Однажды ему повезло. В клинику был доставлен крепкий мужичок прямо с лесопилки, где могучий сосновый ствол, неудачно приземлившись, разворотил ему половину черепа. Уже поверхностный осмотр показал, что больной является прямым кандидатом в морг. Но сильное сердце билось, легкие дышали и к делу приступил Йохим. Обычно он старался не дать себе возможности увидеть что-либо кроме оперируемой части, как бы отвлекаясь от личностного, человеческого, неизменно приводящего его к приступам слабости. Но на этот раз, оказавшись случайно в приемном отделении, он успел разглядеть все: огромное сильное тело в пахнущей бензином брезентовой робе, грязные сапожищи, обнаружившие при снятии залатанные шерстяные носки, руку с черной порослью кудрявых волосков, мозолистую и грязную, бессильно падающую из-под окровавленной простыни. Вместо головы на носилках лежала окровавленная мясная туша с торчащими из нее клочьями густых смолянисто-черных волос. Парень был, по-видимому, немногим старше Йохима.

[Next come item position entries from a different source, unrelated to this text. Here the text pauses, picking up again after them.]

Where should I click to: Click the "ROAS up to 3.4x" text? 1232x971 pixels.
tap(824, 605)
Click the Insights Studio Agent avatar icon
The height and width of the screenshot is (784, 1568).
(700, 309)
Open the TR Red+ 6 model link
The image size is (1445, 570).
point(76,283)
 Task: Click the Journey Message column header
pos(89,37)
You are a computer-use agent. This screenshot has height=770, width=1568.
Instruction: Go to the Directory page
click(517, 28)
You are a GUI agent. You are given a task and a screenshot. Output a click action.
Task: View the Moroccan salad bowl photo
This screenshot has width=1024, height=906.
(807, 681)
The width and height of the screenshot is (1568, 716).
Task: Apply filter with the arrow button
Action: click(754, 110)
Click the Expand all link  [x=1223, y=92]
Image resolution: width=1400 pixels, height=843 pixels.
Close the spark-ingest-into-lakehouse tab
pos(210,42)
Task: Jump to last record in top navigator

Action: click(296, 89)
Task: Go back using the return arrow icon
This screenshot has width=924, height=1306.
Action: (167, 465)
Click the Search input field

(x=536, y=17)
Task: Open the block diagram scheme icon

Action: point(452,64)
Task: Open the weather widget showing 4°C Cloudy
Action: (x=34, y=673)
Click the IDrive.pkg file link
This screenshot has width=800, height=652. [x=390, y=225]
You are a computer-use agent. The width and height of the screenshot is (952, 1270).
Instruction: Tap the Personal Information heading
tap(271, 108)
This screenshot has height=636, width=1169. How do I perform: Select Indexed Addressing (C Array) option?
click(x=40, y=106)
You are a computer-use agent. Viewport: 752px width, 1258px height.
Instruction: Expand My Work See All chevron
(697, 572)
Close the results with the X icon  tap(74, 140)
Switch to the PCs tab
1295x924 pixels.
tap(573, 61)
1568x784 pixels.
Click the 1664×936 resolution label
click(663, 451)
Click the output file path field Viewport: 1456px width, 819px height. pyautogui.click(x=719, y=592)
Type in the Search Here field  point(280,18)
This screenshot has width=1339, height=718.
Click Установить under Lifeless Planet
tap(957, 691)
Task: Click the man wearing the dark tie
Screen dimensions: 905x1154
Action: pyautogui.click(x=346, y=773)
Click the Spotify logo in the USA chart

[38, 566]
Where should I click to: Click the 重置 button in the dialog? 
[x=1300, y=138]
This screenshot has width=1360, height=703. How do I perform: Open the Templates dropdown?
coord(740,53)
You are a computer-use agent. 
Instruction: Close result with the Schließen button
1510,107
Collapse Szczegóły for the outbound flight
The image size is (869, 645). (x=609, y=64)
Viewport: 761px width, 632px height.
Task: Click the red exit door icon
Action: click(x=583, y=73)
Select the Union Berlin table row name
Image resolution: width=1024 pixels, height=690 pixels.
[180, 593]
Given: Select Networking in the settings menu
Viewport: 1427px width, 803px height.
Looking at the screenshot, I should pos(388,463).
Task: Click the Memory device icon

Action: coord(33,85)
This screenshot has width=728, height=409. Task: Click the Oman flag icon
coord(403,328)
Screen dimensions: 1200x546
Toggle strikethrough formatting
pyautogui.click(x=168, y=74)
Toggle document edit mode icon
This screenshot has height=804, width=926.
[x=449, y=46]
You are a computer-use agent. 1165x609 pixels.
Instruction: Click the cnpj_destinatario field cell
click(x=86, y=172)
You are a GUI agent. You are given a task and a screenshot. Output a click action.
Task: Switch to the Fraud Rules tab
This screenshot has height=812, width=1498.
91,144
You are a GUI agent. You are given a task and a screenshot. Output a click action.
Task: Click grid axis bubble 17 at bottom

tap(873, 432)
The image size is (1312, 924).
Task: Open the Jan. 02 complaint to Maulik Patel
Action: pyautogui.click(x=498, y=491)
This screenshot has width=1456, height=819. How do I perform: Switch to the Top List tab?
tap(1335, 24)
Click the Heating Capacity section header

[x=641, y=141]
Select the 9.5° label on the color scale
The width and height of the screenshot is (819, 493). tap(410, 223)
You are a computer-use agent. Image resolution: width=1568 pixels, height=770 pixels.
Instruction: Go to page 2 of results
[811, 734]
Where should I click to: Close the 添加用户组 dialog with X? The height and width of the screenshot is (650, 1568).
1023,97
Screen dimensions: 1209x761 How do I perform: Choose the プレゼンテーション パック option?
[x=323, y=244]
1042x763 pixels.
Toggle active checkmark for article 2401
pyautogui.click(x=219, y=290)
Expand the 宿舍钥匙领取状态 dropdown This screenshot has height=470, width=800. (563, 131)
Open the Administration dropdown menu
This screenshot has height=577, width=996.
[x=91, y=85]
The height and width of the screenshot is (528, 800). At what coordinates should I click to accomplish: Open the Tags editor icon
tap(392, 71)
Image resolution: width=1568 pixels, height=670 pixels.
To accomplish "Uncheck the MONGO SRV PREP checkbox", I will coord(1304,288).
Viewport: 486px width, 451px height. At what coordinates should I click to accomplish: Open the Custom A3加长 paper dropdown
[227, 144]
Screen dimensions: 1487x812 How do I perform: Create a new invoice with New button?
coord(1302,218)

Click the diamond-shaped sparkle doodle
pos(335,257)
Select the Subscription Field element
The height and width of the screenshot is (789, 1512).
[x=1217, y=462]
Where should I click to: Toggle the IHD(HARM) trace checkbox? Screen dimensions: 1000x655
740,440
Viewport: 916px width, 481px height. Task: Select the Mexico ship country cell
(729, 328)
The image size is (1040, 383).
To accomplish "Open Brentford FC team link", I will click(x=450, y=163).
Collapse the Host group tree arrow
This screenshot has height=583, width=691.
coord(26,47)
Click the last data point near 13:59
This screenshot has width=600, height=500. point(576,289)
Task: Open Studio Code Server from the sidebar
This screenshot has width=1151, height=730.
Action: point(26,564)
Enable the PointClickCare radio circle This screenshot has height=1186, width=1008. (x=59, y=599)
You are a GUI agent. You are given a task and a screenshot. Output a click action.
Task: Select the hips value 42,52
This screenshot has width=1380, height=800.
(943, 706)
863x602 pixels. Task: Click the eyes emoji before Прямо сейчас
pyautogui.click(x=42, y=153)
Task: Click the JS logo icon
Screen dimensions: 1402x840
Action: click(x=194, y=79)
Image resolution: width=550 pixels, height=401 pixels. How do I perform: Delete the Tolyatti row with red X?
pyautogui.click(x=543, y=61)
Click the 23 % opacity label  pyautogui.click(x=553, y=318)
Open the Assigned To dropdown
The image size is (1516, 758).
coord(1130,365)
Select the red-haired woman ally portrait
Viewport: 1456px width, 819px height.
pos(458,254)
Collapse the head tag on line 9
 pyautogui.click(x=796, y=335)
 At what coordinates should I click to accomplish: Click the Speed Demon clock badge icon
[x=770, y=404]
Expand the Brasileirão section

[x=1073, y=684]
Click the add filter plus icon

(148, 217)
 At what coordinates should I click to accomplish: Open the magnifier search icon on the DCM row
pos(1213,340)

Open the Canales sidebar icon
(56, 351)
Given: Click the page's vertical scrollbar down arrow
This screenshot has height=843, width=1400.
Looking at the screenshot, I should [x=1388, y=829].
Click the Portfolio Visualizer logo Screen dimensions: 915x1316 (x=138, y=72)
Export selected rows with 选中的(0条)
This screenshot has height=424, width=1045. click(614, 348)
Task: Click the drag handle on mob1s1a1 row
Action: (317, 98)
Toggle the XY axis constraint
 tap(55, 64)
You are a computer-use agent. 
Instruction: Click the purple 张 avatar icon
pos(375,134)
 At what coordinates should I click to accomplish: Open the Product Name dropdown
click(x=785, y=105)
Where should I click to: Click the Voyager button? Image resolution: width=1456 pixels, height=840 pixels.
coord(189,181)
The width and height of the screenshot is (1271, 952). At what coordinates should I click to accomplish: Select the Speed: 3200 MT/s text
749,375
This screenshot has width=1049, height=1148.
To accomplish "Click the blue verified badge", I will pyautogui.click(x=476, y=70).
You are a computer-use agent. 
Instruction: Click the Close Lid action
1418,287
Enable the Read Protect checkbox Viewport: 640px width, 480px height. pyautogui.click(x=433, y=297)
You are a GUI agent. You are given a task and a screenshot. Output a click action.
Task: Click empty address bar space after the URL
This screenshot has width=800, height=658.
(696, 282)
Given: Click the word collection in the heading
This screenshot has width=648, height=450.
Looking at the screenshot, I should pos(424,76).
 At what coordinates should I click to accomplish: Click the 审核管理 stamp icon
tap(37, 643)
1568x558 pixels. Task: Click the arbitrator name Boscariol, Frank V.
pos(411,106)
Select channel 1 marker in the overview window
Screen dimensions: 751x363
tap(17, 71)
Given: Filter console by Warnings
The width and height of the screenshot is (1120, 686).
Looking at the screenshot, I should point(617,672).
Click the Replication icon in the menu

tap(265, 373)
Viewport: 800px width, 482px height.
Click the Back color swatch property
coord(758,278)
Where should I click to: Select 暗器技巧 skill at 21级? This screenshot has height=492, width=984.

Склонившись в ярком свете ламп над уже подготовленной операционной площадкой, зияющей кровавым разворотом в стирильной простынной раме, над всем этим хаосом из костей, сосудов и мышц, Йохим отчетливо увидел картину, мимоходом ухваченную им в приемной, и теперь предательски подсунутую воображением. Он на секунду прикрыл глаза, ожидая неизбежного головокружения, но почувствовал злость, острую активную ненависть к слепой, стихийной силе, которая искромсала этот образцовый человеческий экземпляр так старательно, любовно выделанный в небесной мастерской.
И он, всегда чувствовавший себя изгоем, пасынком природы, принял этот вызов, вступив в поединок с обнаглевшей всесильностью случая, с разрушением и тленом, посягнувшим на цветущую мощную, полнокровную жизнь.
Его приподняла и понесла на своих легких крыльях загадочная сила. Шоковый ли выброс адреналина в кровь или могущественная поддержка свыше были тому причиной, но Йохим работал как Бог. Бригада врачей, сестер и анастезиологов, находящаяся в операционной полностью подчинилась мощной воле хирурга, творя невозможное. Никто не заметил, как прошло четыре часа. Все это время, человек, лежащий на операционном столе и уже дважды умиравший и возвращенный к жизни врачами «запускавшими» останавливающееся сердце, был во власти Йохима, восстанавливающего разрушения, и чувствующего себя соавтором природы.
Пациент Йохима выжил, поразив больничный персонал невероятной волей к жизни и силой характера. Уникальность же работы хирурга вызывала сомнение а уж и была ли так серьезна травма, и не померещилась ли всем эта фантастическая битва Йохима? Но профессор Вернер не умел обманываться. Наблюдая за своим протеже, он сразу подметил: степень возможностей этого парня предопределяется неким состоянием «куража» — эйфорической приподнятости, в которой он сам того не подозревая, мог творить чудеса. Йохим был от природы наделен редким «чувством материала», позволявшим ему каким-то особым чутьем определять степень повреждения тканей и тактику их устранения, угадывая те единственно возможные пути, которые открывались в каждом отдельном случае. В этом он мог соперничать с самим Вернером. Но в состоянии упадка сил и вялости, бывшими для парня скорее нормой, чем случаем, он уступал самому заурядному малоопытному хирургу-очереднику. К сожалению, Йохим не умел управлять вдохновением, а позволить себе ошибки и провалы хирург права не имел. Эти соображения мучили Вернера, когда он решал вопрос о целесообразности дальнейшего пребывания доктора Динстлера в его клинике. Специализацию он завершил, получив полномочия к хирургической деятельности, но Вернер хорошо понимал, какие трагедии сулит Йохиму такое будущее.